In reference to electronic payments, at least in part, the government has said that pension payments will be exempt from the aforementioned restrictions, and the decree states that there will be “no problem for wages paid electronically into bank accounts.” Also, payments made using cards (whether credit or debit) should function normally at businesses nationwide, as should electronic transfers between Greek bank accounts and online transactions made within the country.
And as might be expected in a scenario where the government is seeking to curtail panic and capital flight, foreign transfers have been prohibited and, if allowed at all, would require the approval of the Greek finance ministry.
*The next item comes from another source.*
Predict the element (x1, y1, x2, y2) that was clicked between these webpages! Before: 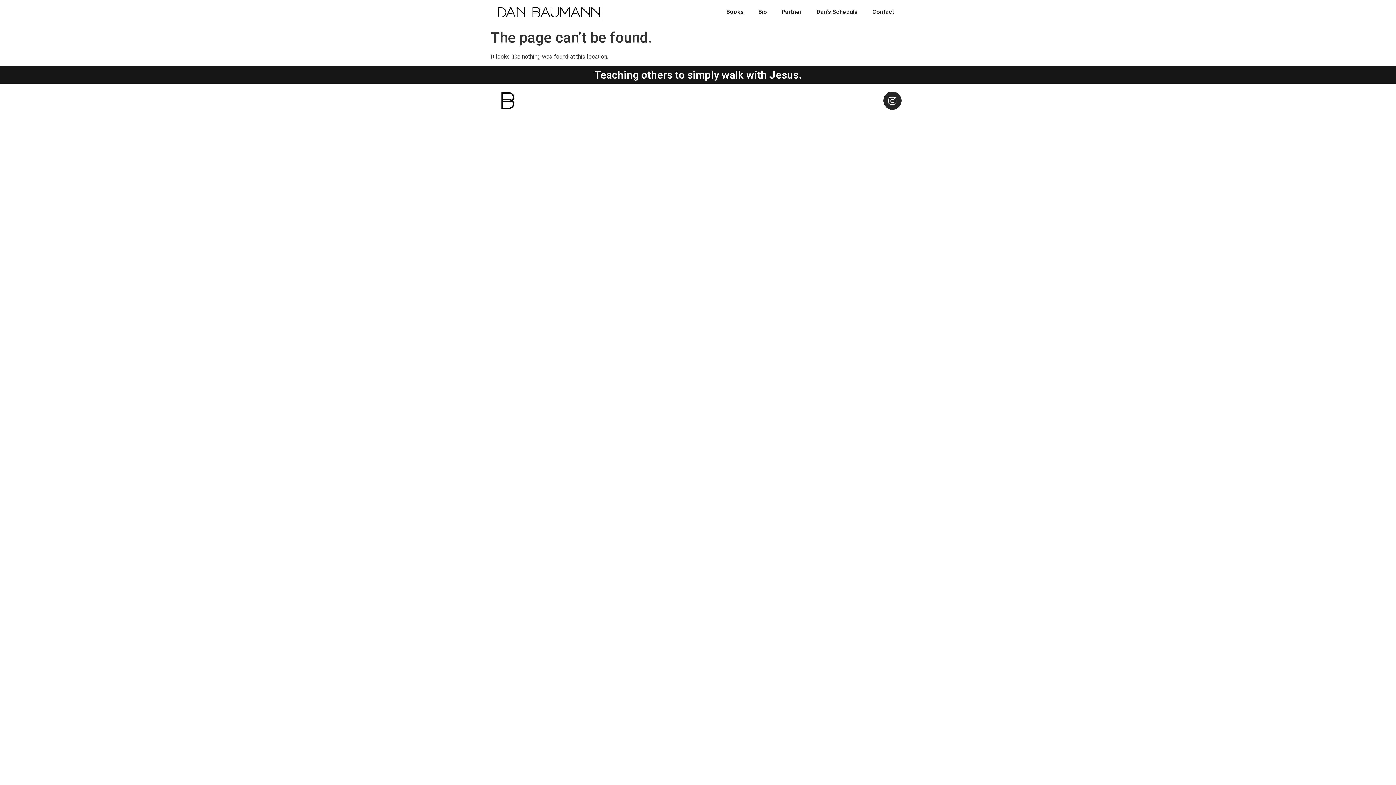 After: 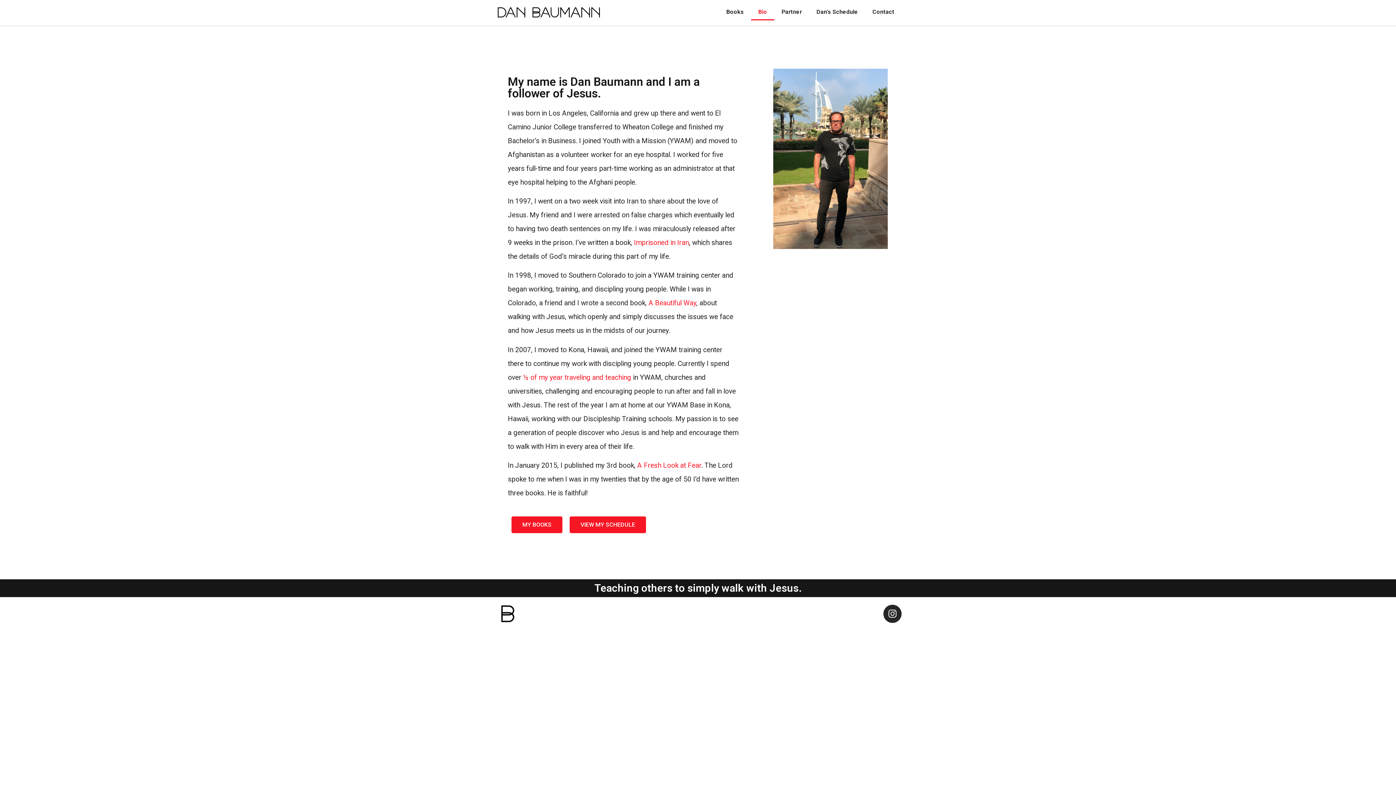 Action: bbox: (751, 3, 774, 20) label: Bio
At first glance, it may seem like folly to point to the payments system as being a bright spot in this story. After all, the trends remain in place to dampen consumer spending, and thus payments in general. Greece remains mired in recession, and meager disposable income does not translate into robust transaction activity.
But consider the fact that in the most recent austerity measures, electronic transactions are continuing uninterrupted — which represents a nod to the safety and controlled nature of electronic payments as a system. Also, there is the added boon of being able to “follow the money,” which for the government may allow for a better way of tracking transactions for tax revenue purposes.
It’s no secret that evading taxes and paying in cash is a way of life in Greece, one that helped contribute to a situation in which the government found itself unable to pay debts.
In so many ways, there’s nowhere for Greece to go but up. Just last month, reports hit the media via the Athens-Macedonian News Agency that the nation ranks at the very bottom of the European Union pantheon when it comes to electronic payments. Citing 2013 figures via the European Central Bank, the newswire noted that Greeks made only 18 payments per capita, a far cry from the EU average as a whole of 197 payments. And in Greece, where the “black economy” might account for as much as a quarter of GDP, reliable tracking would have tremendous implications for tax revenues.
Credit may be hard to come by going forward. And that may hamper credit card issuance in Greece, while the consumer mindset may be (forever?) altered to embrace a “pay now, not later” mindset. But that in turn supports debit and other paperless (instant) transactions, where in troubled times safety and reliability are prized above all.